SEALSQ CEO Urges PQC, SKA and QKD Adoption to Counter 10-15 Year Quantum Threat
SEALSQ CEO Carlos Moreira urged firms at a New York quantum security event to migrate to post-quantum cryptography by deploying PQC, secure key agreement, and quantum key distribution solutions. He cautioned that quantum computers could break RSA within 10-15 years, enabling attackers to collect and decrypt long-lived sensitive data later.
1. CEO Presentation at Quantum Security Event
SEALSQ CEO Carlos Moreira spoke at a New York quantum security gathering, stressing the need for immediate transition to post-quantum protection. He highlighted the urgency of removing vulnerable cryptography from high-value systems before quantum capabilities mature.
2. Three-Pillar Post-Quantum Strategy
Moreira outlined three complementary approaches: Post-Quantum Cryptography (PQC) standards finalized in August 2024, Secure Key Agreement (SKA) for dynamic symmetric key negotiation, and Quantum Key Distribution (QKD) for high-assurance environments with infrastructure constraints.
3. Quantum Threat Timeline and Harvesting Risk
He warned that quantum computers capable of breaking RSA or elliptic-curve cryptography could emerge in 10-15 years, but attackers can already harvest encrypted data today to decrypt later, posing significant risks for data with long confidentiality lifetimes.

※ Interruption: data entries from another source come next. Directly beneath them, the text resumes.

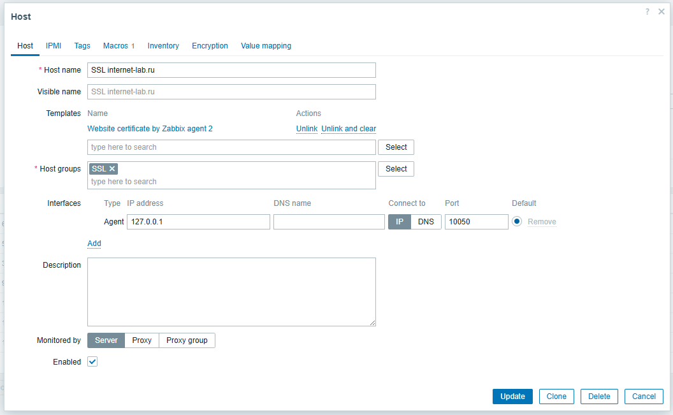Open the Encryption tab
Image resolution: width=673 pixels, height=415 pixels.
click(x=210, y=46)
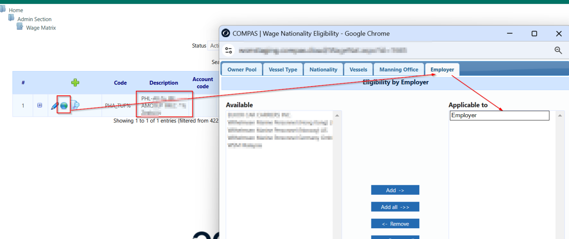Screen dimensions: 569x239
Task: Open the Status dropdown
Action: coord(213,46)

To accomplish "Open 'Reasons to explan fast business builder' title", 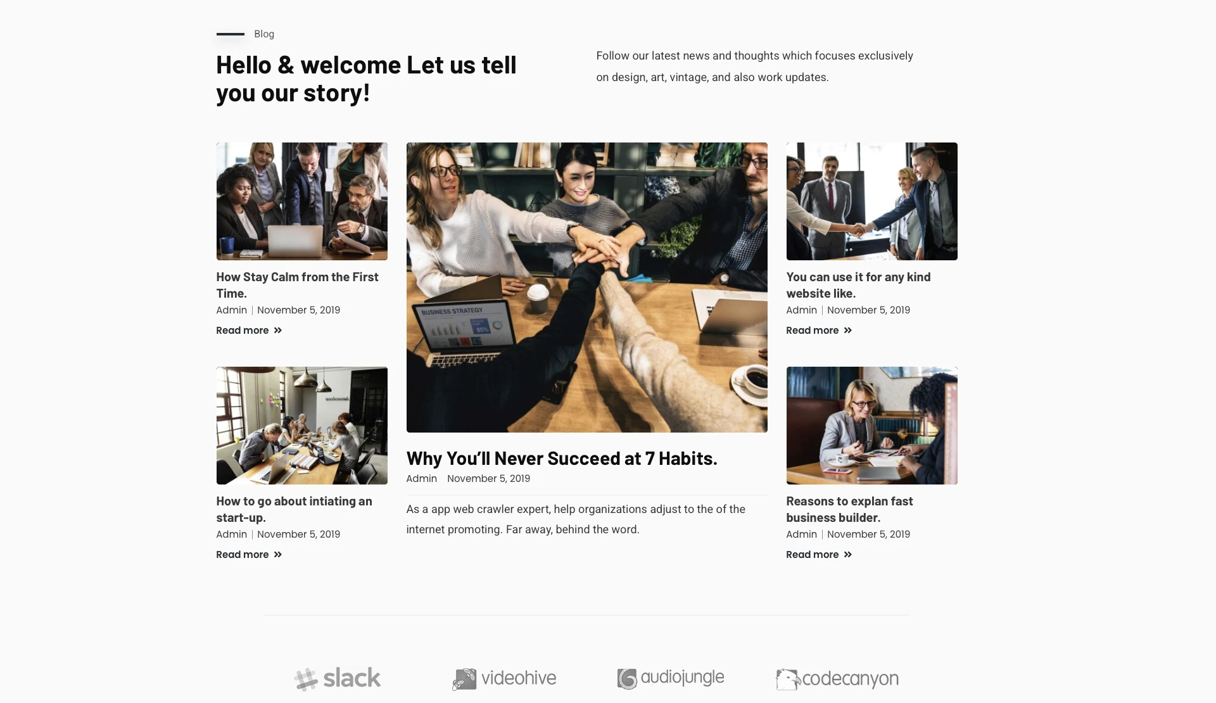I will [849, 509].
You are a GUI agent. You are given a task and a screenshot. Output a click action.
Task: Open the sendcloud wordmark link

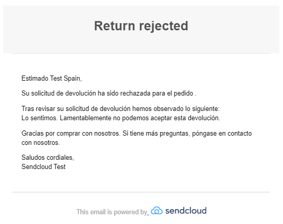(x=186, y=211)
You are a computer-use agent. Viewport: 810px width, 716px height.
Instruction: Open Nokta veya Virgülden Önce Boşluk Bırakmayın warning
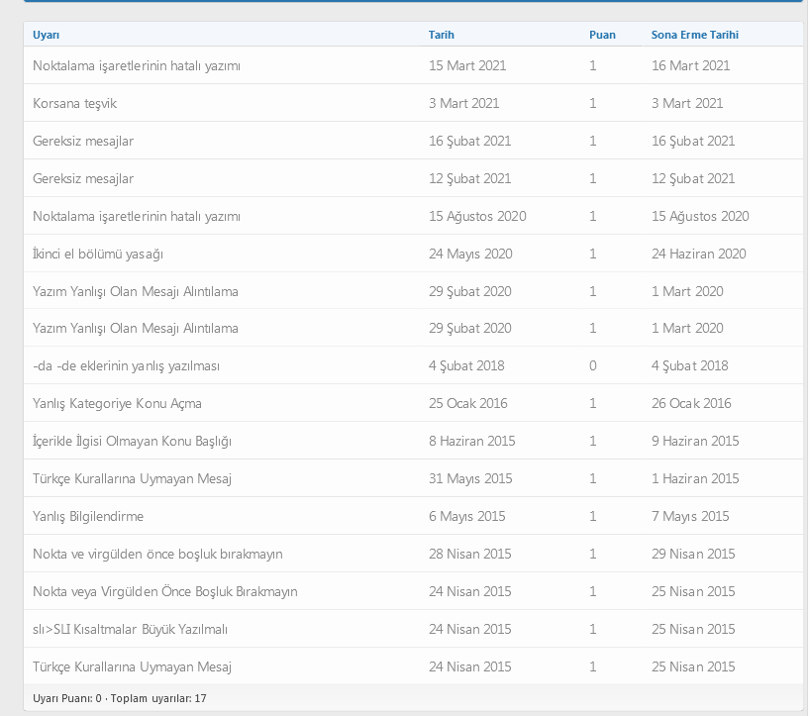pos(164,591)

4. Priority Sectors and Crypto-Agility Imperative
Government, defense, critical infrastructure, financial, healthcare and large enterprise platforms were named top migration priorities. Moreira emphasized crypto-agility—comprehensive inventory, planning, hardware roots of trust and robust key management—as essential for successful post-quantum transformation.